### Extract to read
The Canadian government along with political officials from Prince Edward Island (PEI) announced a $50 million investment in the BioAccelerator. A spokesperson for PEI called it the largest single investment in economic development infrastructure in PEI history.

Led by the PEI BioAlliance, the BioAccelerator is a new 75,000 ft2 biomanufacturing facility located in the BioCommons Research Park in Charlottetown. It will enable Canadian bioscience companies to carry out research and new product development, process development, manufacturing scaleup, as well as provide access to biopharmaceutical manufacturing skills and training, according to Rory Francis, CEO, PEI BioAlliance.

The BioAccelerator will provide capacity and expertise to support fermentation and downstream bioprocessing in areas of biologics, probiotics, natural product chemistry-derived products, and animal and fish health products, noted Francis, who added that these are areas where capacity is extremely limited in North America and especially in Canada.

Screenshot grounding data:
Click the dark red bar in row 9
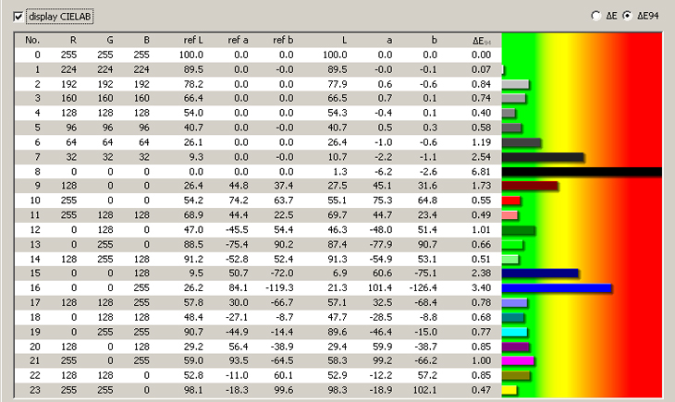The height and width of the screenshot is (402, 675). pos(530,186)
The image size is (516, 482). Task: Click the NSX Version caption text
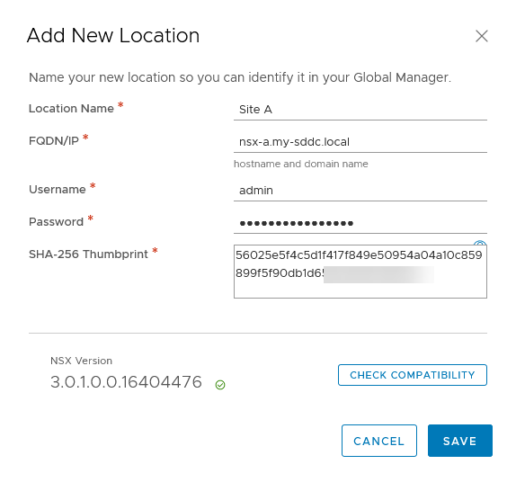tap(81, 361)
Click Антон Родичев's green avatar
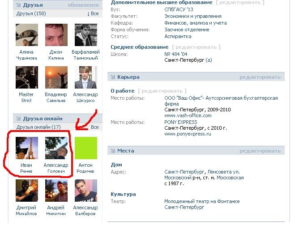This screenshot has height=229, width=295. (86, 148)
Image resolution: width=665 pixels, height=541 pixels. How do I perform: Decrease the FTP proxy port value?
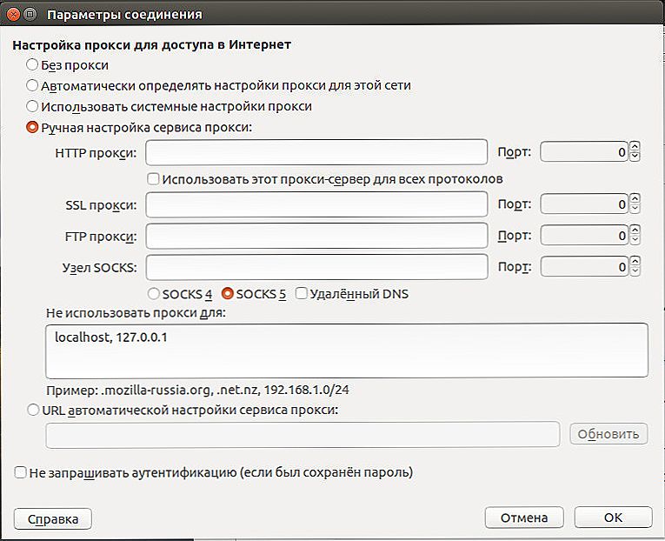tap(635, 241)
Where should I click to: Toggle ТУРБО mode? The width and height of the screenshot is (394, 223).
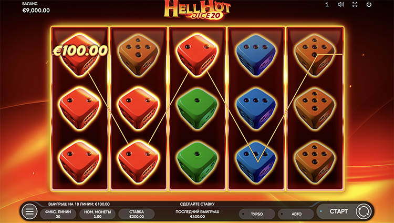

==

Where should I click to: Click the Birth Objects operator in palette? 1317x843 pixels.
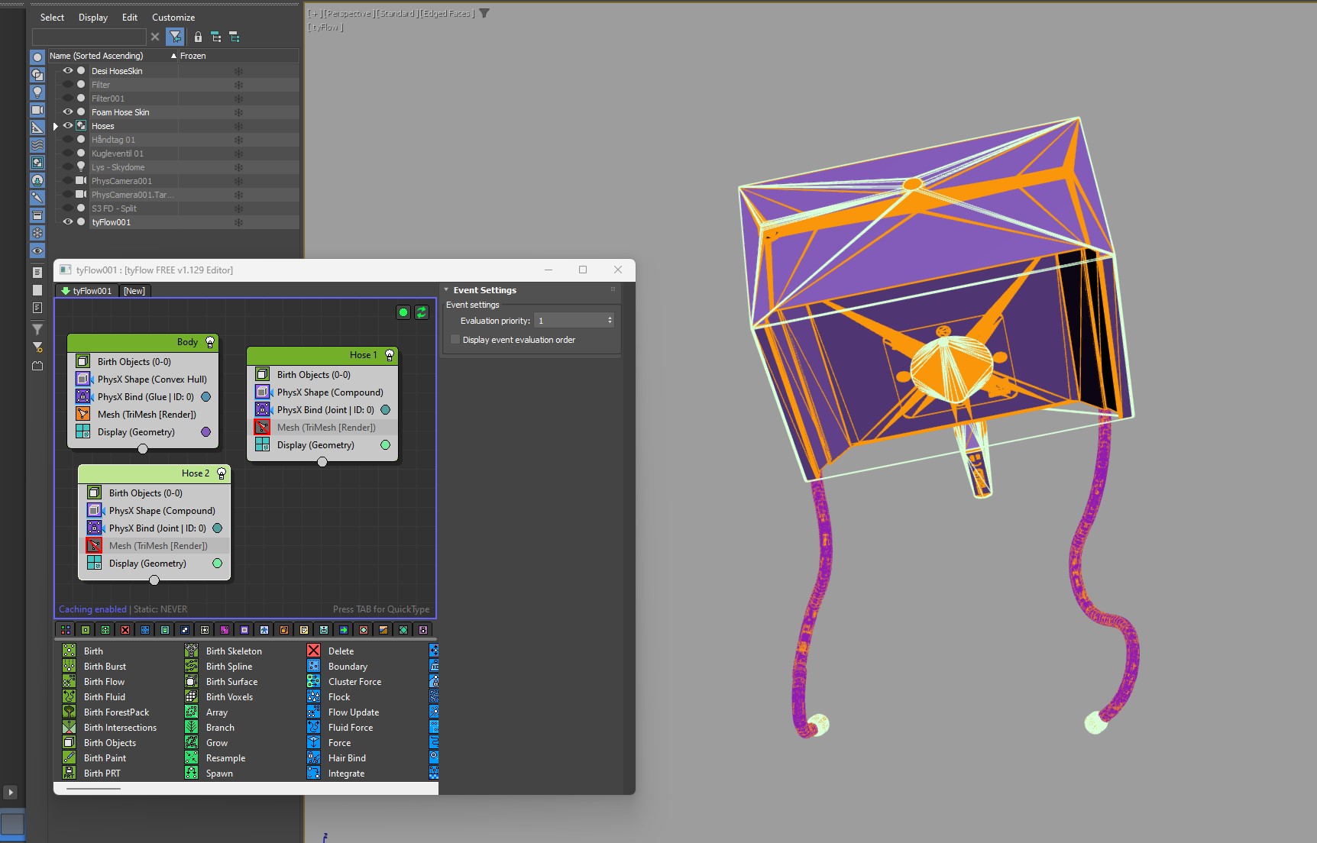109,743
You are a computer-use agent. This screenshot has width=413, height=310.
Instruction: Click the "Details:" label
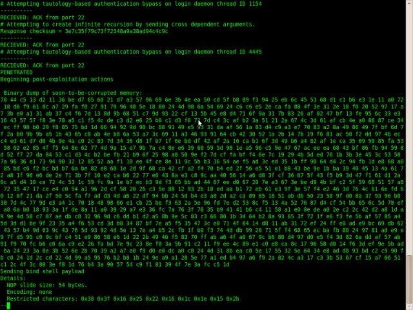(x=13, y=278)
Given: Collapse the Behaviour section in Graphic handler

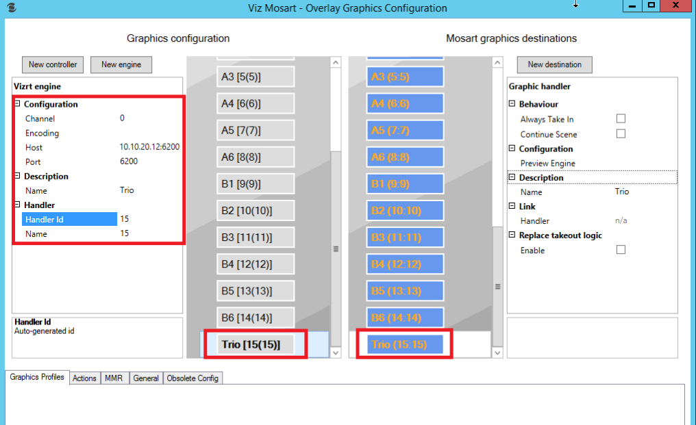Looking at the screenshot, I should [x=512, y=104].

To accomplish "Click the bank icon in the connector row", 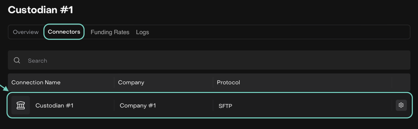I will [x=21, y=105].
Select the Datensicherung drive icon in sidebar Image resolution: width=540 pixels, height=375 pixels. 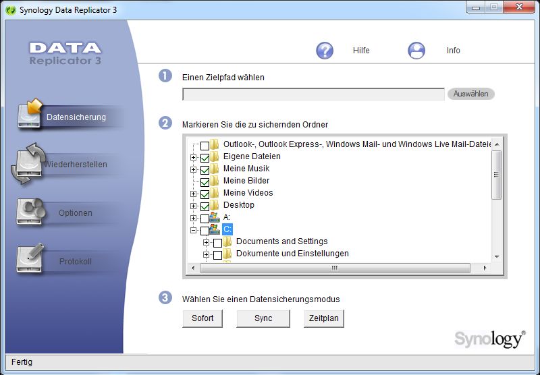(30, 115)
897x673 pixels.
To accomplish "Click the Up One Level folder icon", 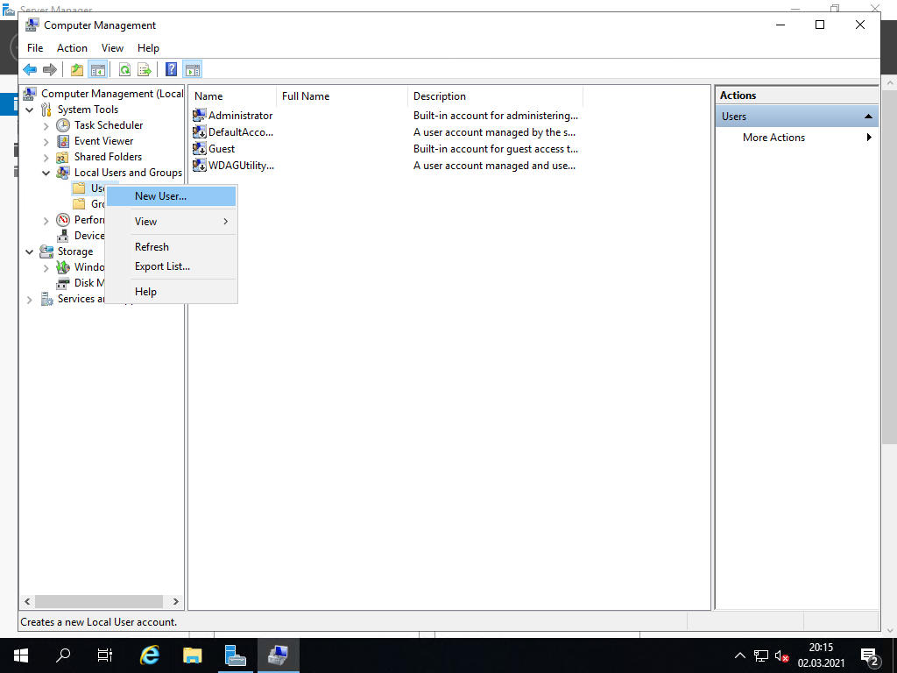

### Questions on the material
**1)** Return the stretch of the BioAccelerator passage from "The Canadian government" through "in PEI history.", copied word for word.
**2)** According to the BioAccelerator passage, where is the new biomanufacturing facility located?

### Results of the exercise
**1)**
The Canadian government along with political officials from Prince Edward Island (PEI) announced a $50 million investment in the BioAccelerator. A spokesperson for PEI called it the largest single investment in economic development infrastructure in PEI history.

**2)** It is located in the BioCommons Research Park in Charlottetown.